During our grassroots strategy workshops, one of the exercises is to brainstorm a list of things that create (or could create) customer value.  Frequently, one of our participants mentions ‘relationships.’  You probably hear this in other contexts as well: “our value is our customer relationship.”  In our line of work, certain phrases trigger responses that are instinctive, almost Pavlovian – and for me, this has become one of them.  We have heard this so many times and it is almost always incomplete or inaccurate.  And worse, it can become something your organization hides behind rather than searching more broadly for customer value.
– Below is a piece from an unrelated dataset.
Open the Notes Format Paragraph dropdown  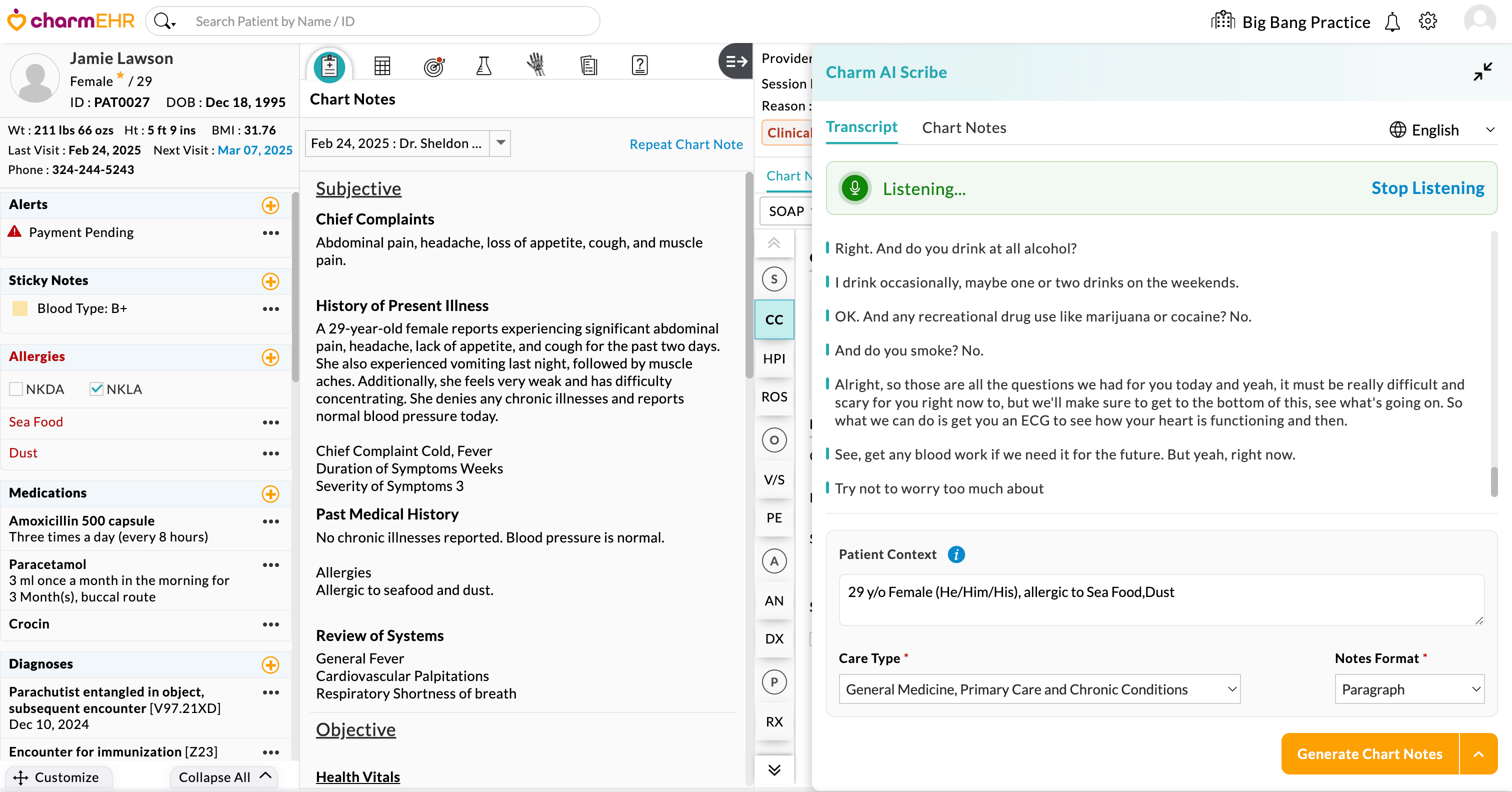pyautogui.click(x=1408, y=690)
Let’s be clear – we are not anti-relationship.  Having strong relationships with your customers is a good thing and is a primary objective of a good sales force – it will help you get repeat business, help you learn about new opportunities ahead of competitors and in many businesses, it may get you ‘last look,’ that chance to match a competitor’s price and steal the business at the last minute.  All of these can contribute to a healthier and more profitable business, but while they produce value for you, they are not (directly) value to the customer.
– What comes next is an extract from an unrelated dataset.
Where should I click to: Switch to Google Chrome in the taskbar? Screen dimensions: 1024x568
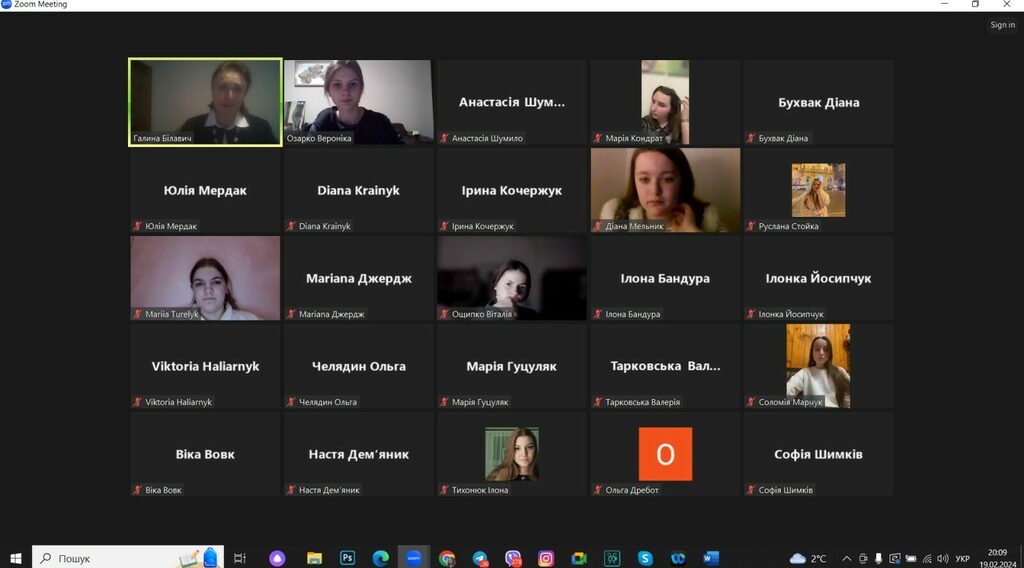447,558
When we talk about customer value in Business to Business (B2B) marketing, it must be something that you do uniquely well, that contributes to the customer’s bottom line.  Value means that you can translate a benefit, for example, ‘durability,’ into currency: “yes, ours is priced higher up front, but it lasts twice as long so in the long run it is worth it.” Customer relationships, as usually defined, fail both parts of this test.  Customer relationships are usually defined around individuals, so that your ‘relationship’ with a customer lasts only as long as the individuals stay in their roles at both your company and theirs.  Secondly, it is extremely difficult to translate customer relationship into quantifiable value for the customer.
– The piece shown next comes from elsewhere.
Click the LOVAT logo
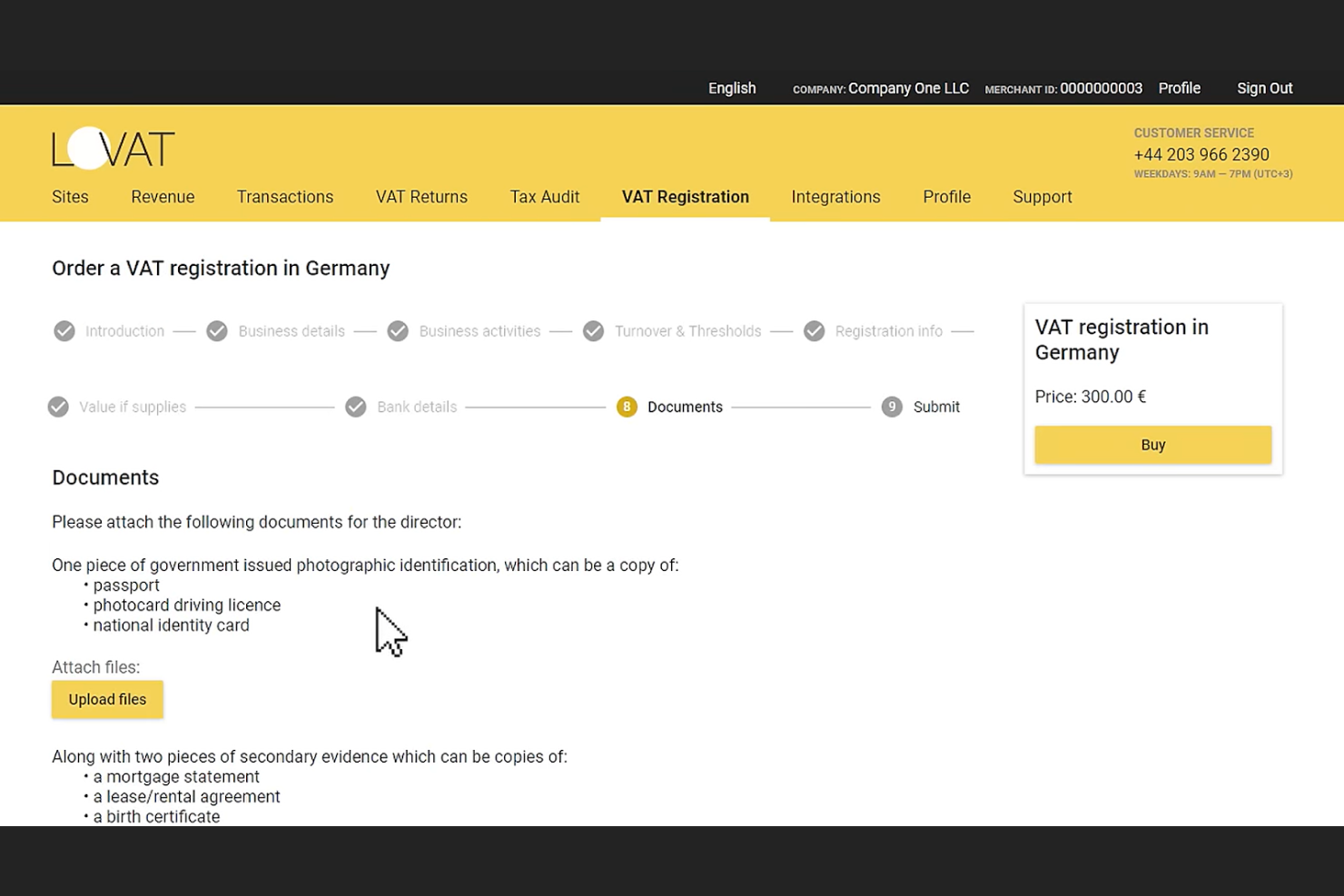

In our experience, the most notable exception is when the customer is buying something that is hard to define or complicated – at the extreme, the customer may not even understand what they are actually getting – an example might be a large scale IT project.  Here, relationships can be critical because it dramatically limits the risk to the customer if they are dealing with a known provider with a track record for fixing problems and making things work even when the original scope or terms were unclear.  Contrast this with a fully specified purchase – if the customer is buying a known service through an RFP process, or ordering standard parts that they buy frequently, the value of a relationship to them is probably close to zero.

One of our clients sold aerospace components and was convinced that their engineer-to-engineer relationships, fostered by their proximity to their largest customer were a real differentiator.  No doubt they had some good relationships, and maybe even some genuine friendships between their salespeople and the customer’s engineers. But when the customer changed their buying philosophy to a more purchasing-led approach, the engineers no longer had a voice in the final buying decision and the ‘value’ of our client’s relationships evaporated overnight as they were forced to compete on a level playing field to be ‘global best source’ (usually interpreted as lowest price that met the spec.) in each category.

In summary, relationships are great – and if you are in sales, that is your primary job: to develop great relationships with your customers to make sure we get called early and often on every potential opportunity.  But if you are thinking strategically about your market and your offerings, relationships are rarely enough.  Relying on ‘relationships’ alone, without understanding what that really means from the customers’ perspective, can cause you to overlook potentially more sustainable sources of differentiation and value.